Check your understanding:
**1.** In the essay on the Cornell Botanic Gardens, which garden caught the writer's interest in particular?
**2.** From the essay on the Cornell Botanic Gardens, duplicate the passage starting with "To be completely" and going on through "seem so boring.", keeping every word and mark unchanged.
**3.** Decide whether each statement agrees with the essay on the Cornell Botanic Gardens, answering yes or no and quoting the words of the essay that settle it: (a) The writer chose the event to get away from libraries and classrooms. (b) The writer had long regarded plant science as a personal favorite. (c) The article from the anthropology class said modern humans could identify the plants used in ancient remedies.

Supplied text:
•••
Long Lost Plant Legacies: Thoughts on the Cornell Botanic Gardens

To be completely frank, I didn’t expect much from the Cornell Botanic Gardens when I got there. It was hot, I was thirsty, and we had just trekked what felt like five miles across Central and North Campuses – featuring a surprise encounter with a squirmy garden snake along the way. I had chosen the event because I wanted a break from the stuffy libraries and poorly-ventilated classrooms I was used to. To me, plant science was a field I had always dismissed as “not for me.”  But as soon as we arrived, I was enveloped in every variety of the color green known to man, eye-to-eye with taro and banana plants that should not have existed in Ithaca but did. Suddenly, plant science didn’t seem so boring.

“You might wonder why we’re growing these here,” our tour guide, Shirley, said as she gestured to the tangle of tropical leaves and stems behind her. “Well, it’s because we can.”

And with that sentiment in our heads, we were off to explore the wild wonders of the Botanic Gardens. Although I hadn’t had much interest in any of the gardens when I’d briefly looked through the website, everything became much more impressive in person. In particular, the Robison York Herb Garden caught my interest, with its assortment of everything from sage to stevia to foxglove. In my anthropology class – Health and Disease in the Ancient World – we had just read a journal article on the medicinal practices of ancient Mesopotamia, in which the author noted that due to translational issues and inadequate plant remains, there was no way for modern humans to ever identify the many plants used in ancient medicinal remedies. Standing in front of herbs both all-too-familiar and completely unknown to me, I couldn’t help but wonder if any of those plants were the long-lost relatives of an ancient Mesopotamian cure-all.
•••
(Data items)
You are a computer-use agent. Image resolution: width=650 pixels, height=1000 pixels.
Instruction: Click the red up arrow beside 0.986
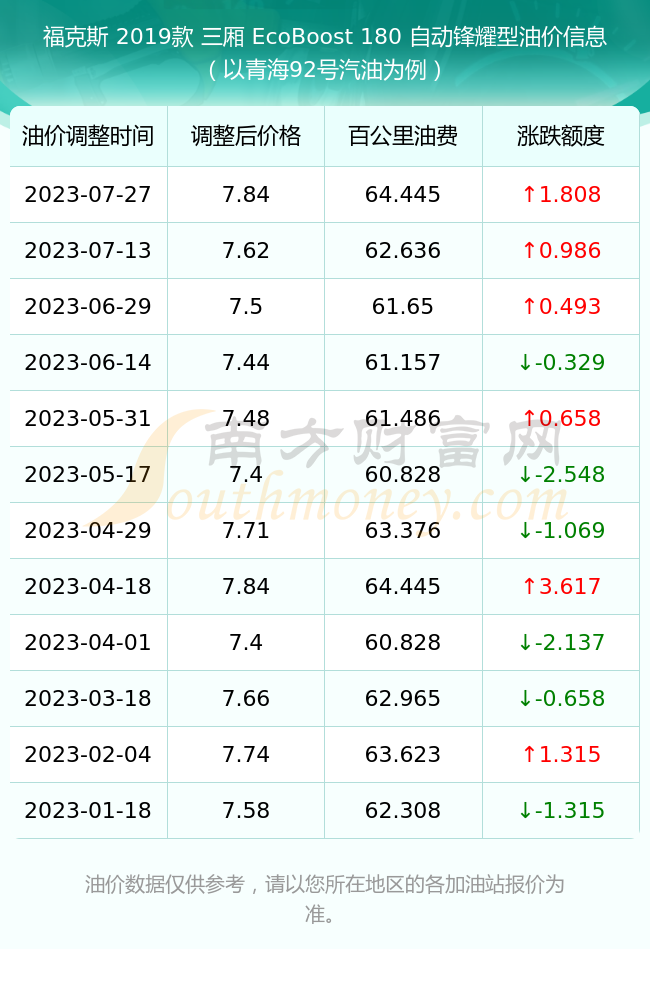(x=529, y=251)
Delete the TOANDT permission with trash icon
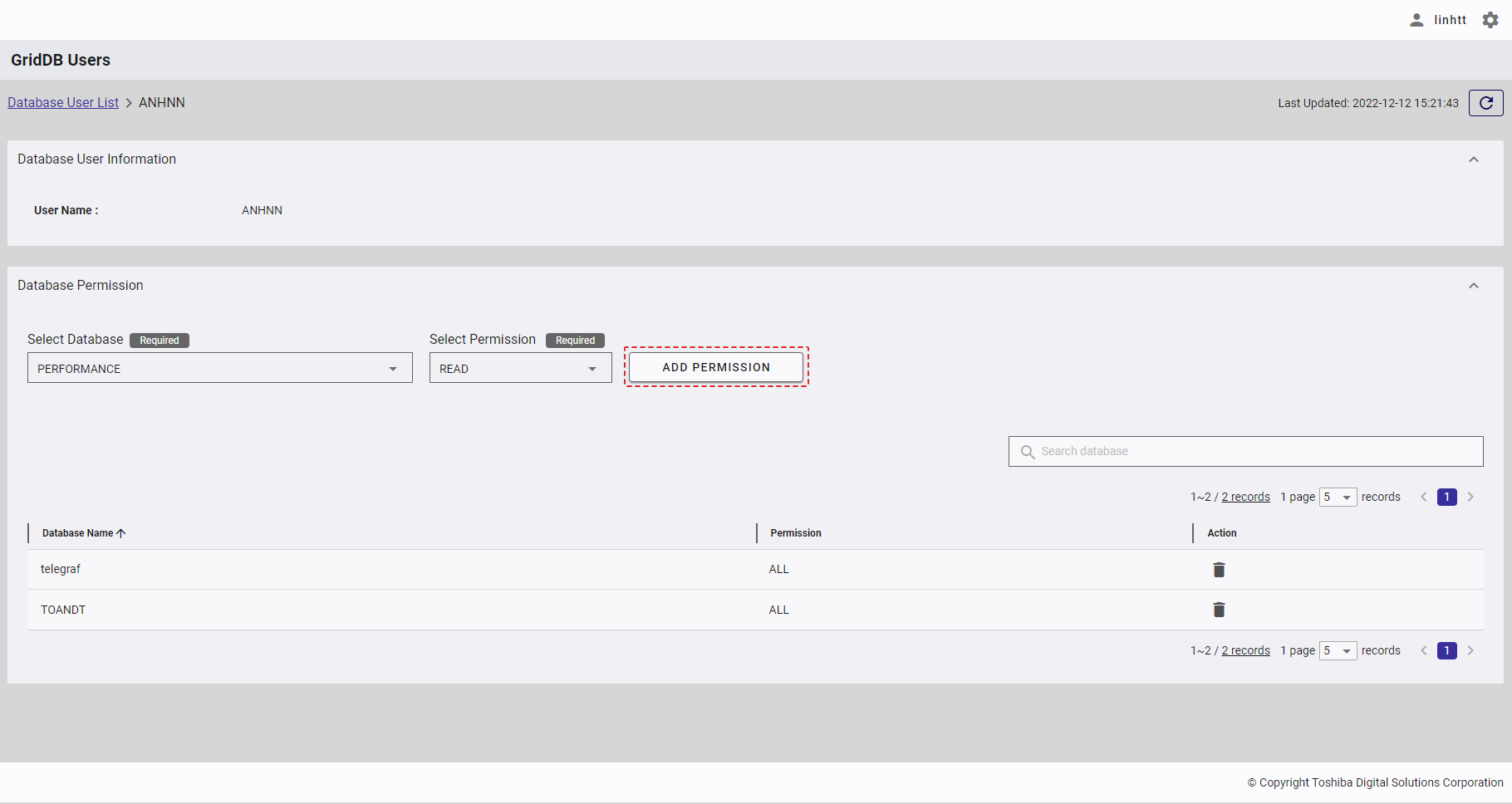Screen dimensions: 1512x804 [1219, 610]
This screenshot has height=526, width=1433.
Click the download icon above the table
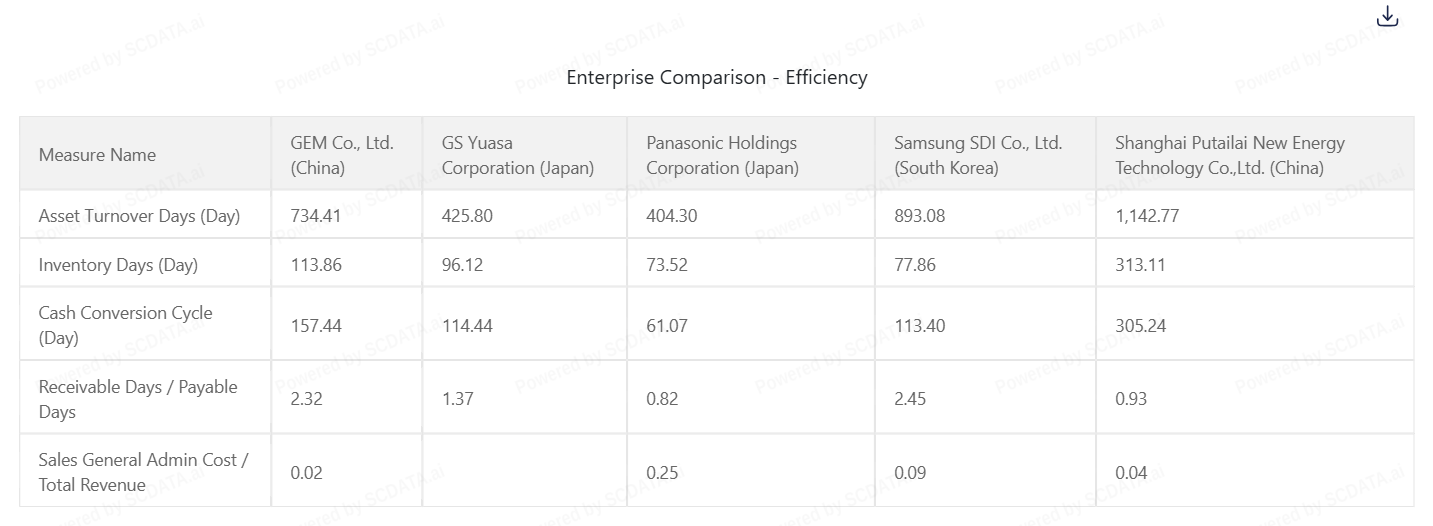1387,17
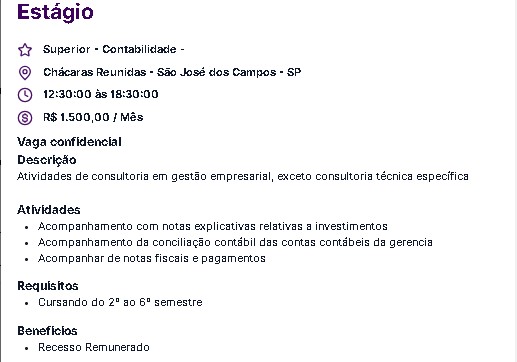
Task: Click the location pin icon
Action: [x=25, y=73]
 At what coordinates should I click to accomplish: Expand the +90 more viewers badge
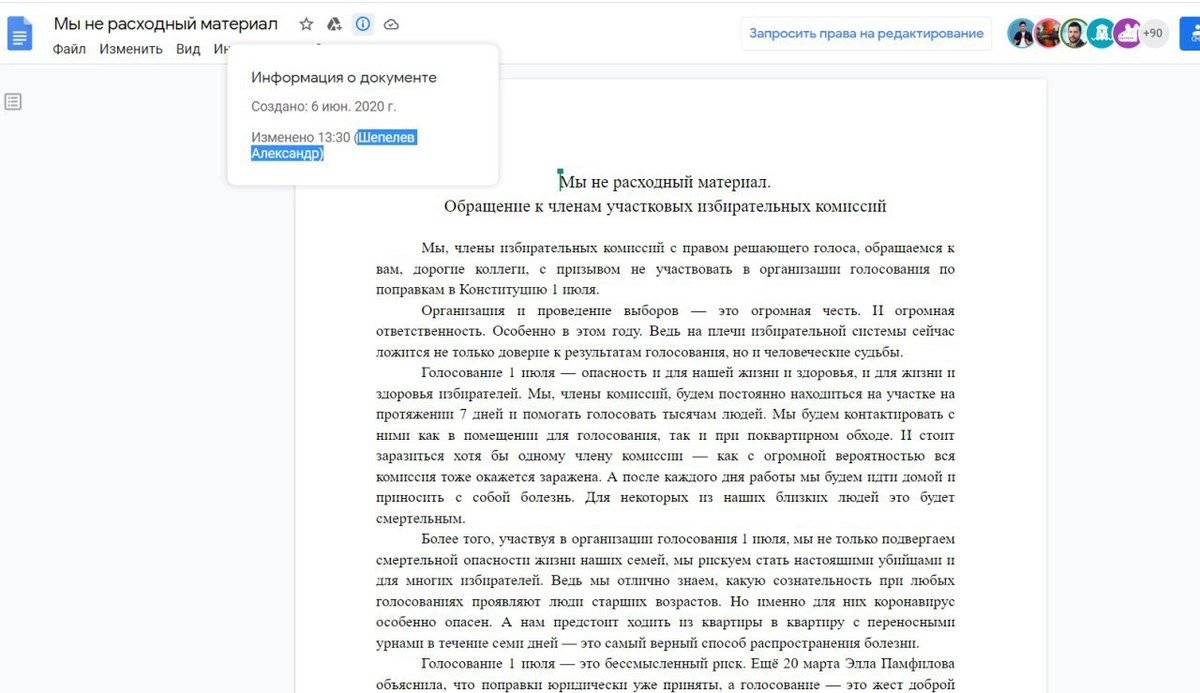coord(1153,33)

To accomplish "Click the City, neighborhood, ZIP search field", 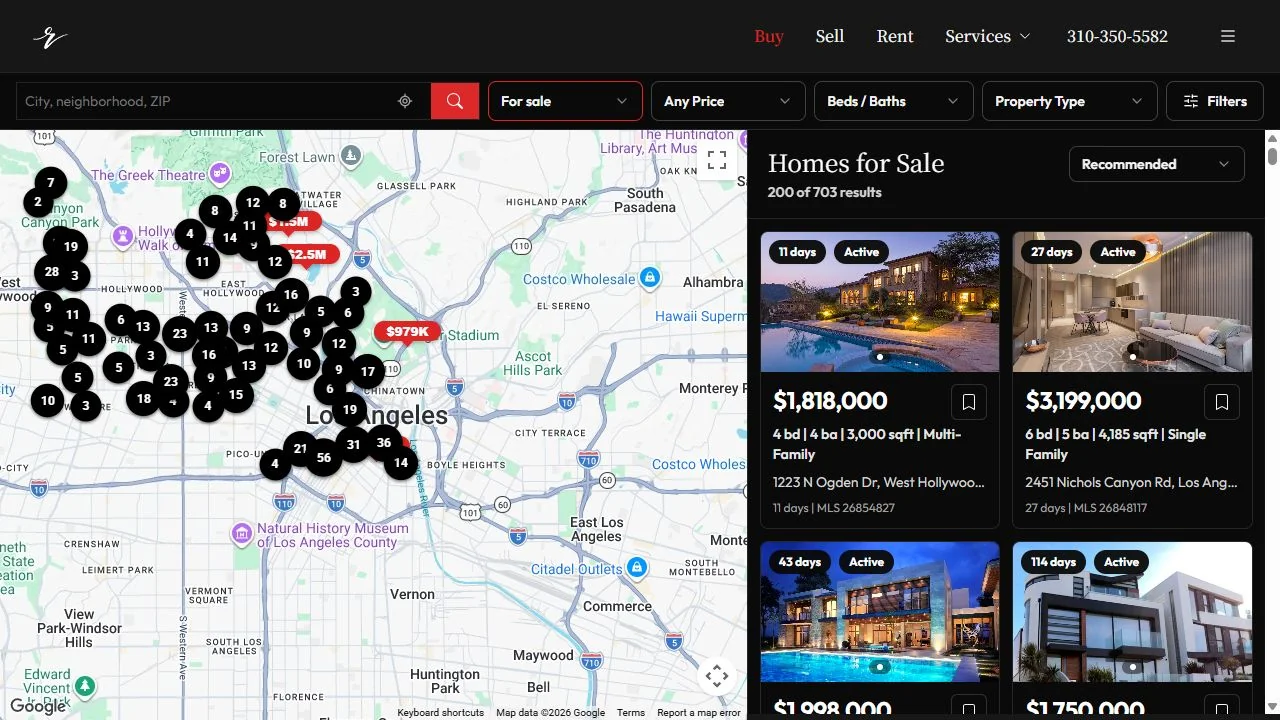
•••
Completed exercise:
**1.** The Robison York Herb Garden caught the writer's interest.

**2.**
To be completely frank, I didn’t expect much from the Cornell Botanic Gardens when I got there. It was hot, I was thirsty, and we had just trekked what felt like five miles across Central and North Campuses – featuring a surprise encounter with a squirmy garden snake along the way. I had chosen the event because I wanted a break from the stuffy libraries and poorly-ventilated classrooms I was used to. To me, plant science was a field I had always dismissed as “not for me.”  But as soon as we arrived, I was enveloped in every variety of the color green known to man, eye-to-eye with taro and banana plants that should not have existed in Ithaca but did. Suddenly, plant science didn’t seem so boring.

**3.**
(a) Yes: "I had chosen the event because I wanted a break from the stuffy libraries and poorly-ventilated classrooms I was used to."
(b) No: "To me, plant science was a field I had always dismissed as “not for me.”"
(c) No: "there was no way for modern humans to ever identify the many plants used in ancient medicinal remedies"